Abb. 1: Umsatz- und Nettogewinn IBM
Aus dem Begleittext – 178 Worte – lässt sich herauslesen, dass die Einheit wohl Mio. US$ ist. Diese Art der Präsentation von Unternehmensnachrichten ist Standard, wie ich schon gezeigt habe. Es folgt jedoch eine Tabelle von 46 Zeilen, die Umsatz und Gewinn nach Quartalen seit dem Jahr 2000 aufführt. Hallo? Wenn ich meinen Lesern doch schon Zahlenmaterial anbiete und mit einem Diagramm beginne, dann bitte doch auch alle Daten visualisieren.
Also setzte ich mich dran und begann die Daten der Tabelle über ein Diagramm darzustellen. Je intensiver ich mich mit dem Datenmaterial auseinander setzte, desto schwieriger wurde es. Ich habe lange mit mir gehadert. Letztlich entschied ich mich für eine geteilte Darstellung: zunächst Jahres- und Halbjahresdurchschnitte nach Quartalen; anschließend für die jüngere Vergangenheit die echten Quartalszahlen. 44 Quartale erschienen mir einfach zu viel. Dabei nutze ich die Möglichkeit Jahres-, Halbjahresdurchschnitte und Quartale unterschiedlich breit abzubilden:
Abb. 2: IBM hat die Umsatzrendite seit 2002 um 62% erhöht
Die Prognosewerte für die letzten beiden Quartale des Jahres 2011 habe ich „geschätzt“. Erstaunlich, wie bei IBM jedes Jahr wieder das „Dezemberfieber“ ausbricht.

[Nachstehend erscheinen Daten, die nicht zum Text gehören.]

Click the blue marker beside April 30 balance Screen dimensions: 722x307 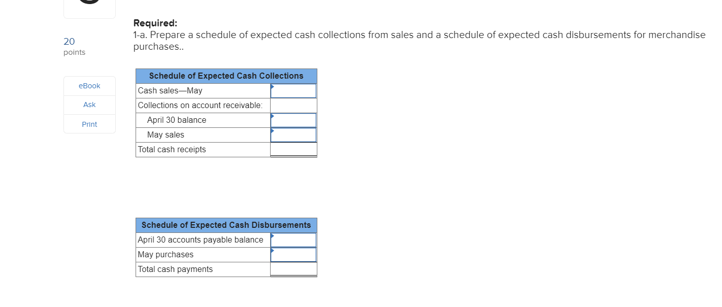pyautogui.click(x=273, y=116)
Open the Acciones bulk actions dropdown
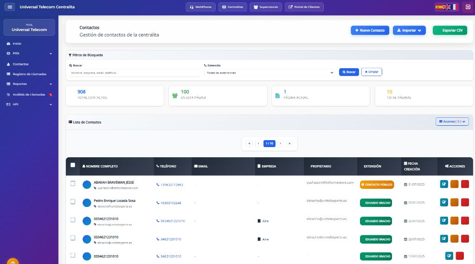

Mehr der Vollständigkeit halber fügte ich die Umsatzrendite hinzu und war baff erstaunt, wie gut sich diese entwickelt hatte.
Nun musste das Bild abgerundet werden! Also setzte ich mich hin und durchforstete die Jahresberichte von IBM nach Mitarbeiterzahlen und Dividendenzahlungen, um diese zu visualisieren:
Abb. 3: IBM zahlt mehr als die dreifache Dividende, mit nur 35% mehr Mitarbeitern
Es wird schnell deutlich: IBM ist tatsächlich sehr profitabel! Eine um 62% gestiegene Umsatzrendite bei gleichzeitigem Anstieg der Belegschaft um nur 35% und einer Verdreifachung der Dividende.
Herr Palmisano – seit 2003 Chairman bei IBM – hat den shareholder-value wohl sehr genau vor Augen!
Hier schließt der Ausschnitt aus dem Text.